Oral antidepressants do not restore spine numbers or function of the individual neurons. Ketamine does. Therefore, ketamine works by an entirely different manner than SSRIs, NSRIs, MAOIs, etc.

SSRIs and other categories of oral antidepressants affect the serotonin neurotransmitter system and slowly modulate this through a second messenger system (cAMP) and provide a delayed response. In contrast, ketamine is an NMDA (N-Methyl-D-Aspartate) inhibitor and works on so called glutamatergic sites. The glutamate neurotransmitter system provides a much more rapid and robust response and directly repairs the neurons. Glutamate works directly on NMDA and AMPA receptors and directly stimulates the production of BDNF, brain derived neurotrophic factor. BDNF is required for the growth and survival of neurons in the developing brain and is required for the survival of neurons in adults. BDNF is also required to allow proper functioning of synapses.

Research indicates that ketamine blocks the NMDA receptor site on so-called inhibitory neurons. By blocking the function of the inhibitory neurons this allows release of glutamate by other neurons. Glutamate, in turn, attaches to the glutamate receptor sites, which stimulates release of large amounts of BDNF. BDNF rapidly repairs the synapses of neurons that have atrophied in severely depressed patients. While the FDA approved antidepressants improve the effect of BDNF, they do not cause the release of BDNF. Ketamine does cause release of BDNF. Since ketamine causes a large release of BDNF this explains how ketamine can provide such a rapid and dramatic relief of depression.

In 2000, researchers at Yale School of Medicine, Berman, et al, demonstrated that a single dose of IV ketamine given to treatment resistant depressed patients lead to a significant reduction in depression after just four hours. A larger study in 2006 by Zarate, et al, at the National Institute of Mental Health, confirmed these findings even at just two hours after a single IV dose of ketamine. Not only that, but even after a single IV dose of ketamine the antidepressant effect continued for seven days. In 2012 Zarate, et al, demonstrated a similar effect in treatment of patients with bipolar disorder.

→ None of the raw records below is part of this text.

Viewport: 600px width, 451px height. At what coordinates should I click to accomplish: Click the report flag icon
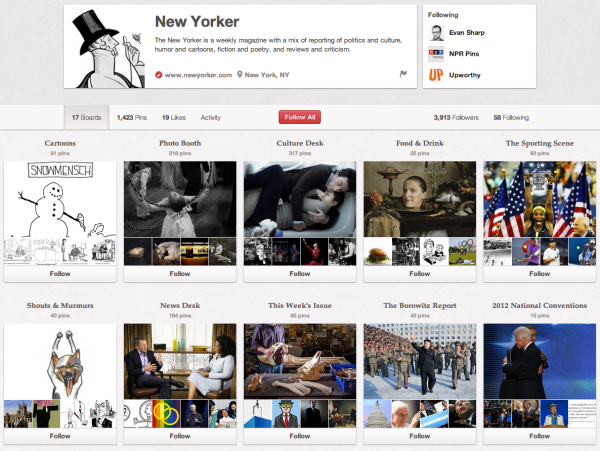tap(403, 74)
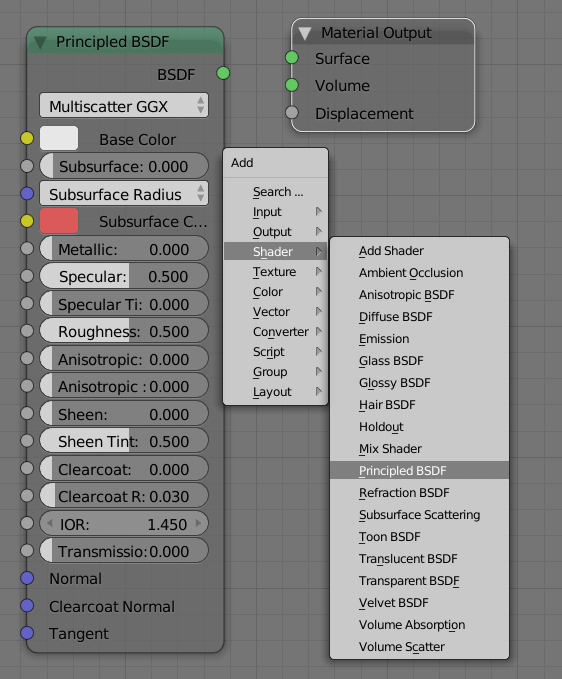Click the green BSDF output socket

(x=223, y=73)
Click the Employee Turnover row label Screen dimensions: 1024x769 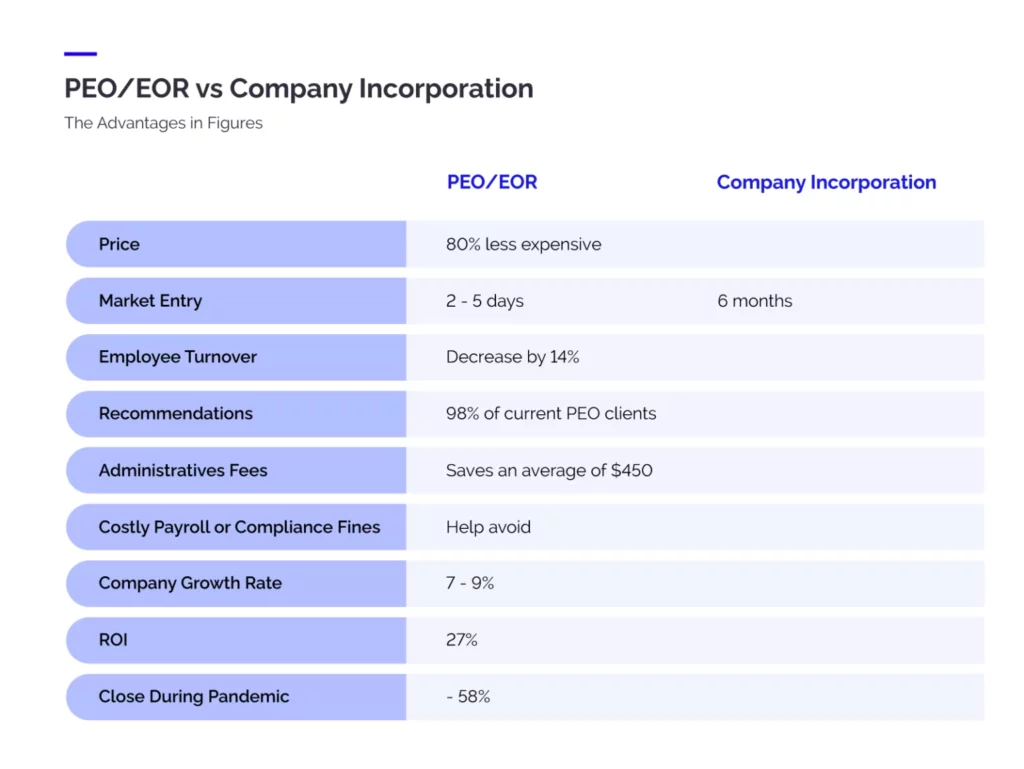(177, 357)
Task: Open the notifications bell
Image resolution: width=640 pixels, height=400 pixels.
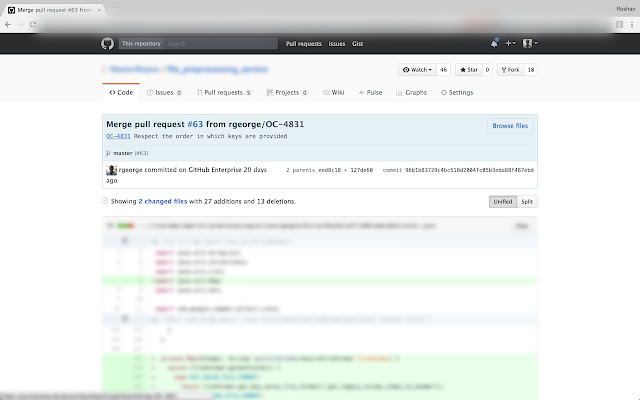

Studies in 2009 by Price, et al, and in 2012 by Larkin and Beautrais, showed a single dose of IV ketamine could rapidly reverse suicidal ideation for patients presenting to the emergency room following a suicide attempt and was effective for up to ten days. This is particularly important when one realizes that, according to the CDC, 36,000 people die from suicide each year, which is twice as many as people who die from homicide. Ronald Duman, PhD, a reacher at Yale, has stated that “The discovery that ketamine produces rapid antidepressant effects in treatment resistant depressed patients, by a novel mechanism (NMDA receptor blockade), is arguably the most significant advance in the field in over fifty years”.

Certain people have an abnormal genetic factor, which decreases the ability of their neurons to release BDNF.

Such people are at risk of developing depression if exposed to stress early in life. This abnormal genetic factor may explain why some individuals with depression do not respond to ketamine. This genetic factor is called the Val66Met allele and its presence can be used in the lab to identify patients who respond or do not respond to ketamine.

For those who would like to learn more about the technical aspects of ketamine in treating depression, please refer to the excellent YouTube videos by Ronald S. Duman, PhD of Yale School of Medicine: “Neurobiology of Stress, Depression, and Antidepressants: Remodeling Synaptic Connections”, “New Mechanisms Elicited with Ketamine in Treatment-Resistant Depression”, and finally “Ronald Duman, PhD, on NMDA Receptor Antagonists”. Another good YouTube video is by Carlos Zarate, MD of the National Institute of Mental Health entitled “Ketamine and Next Generation Therapies-Carlos Zarate, MD”.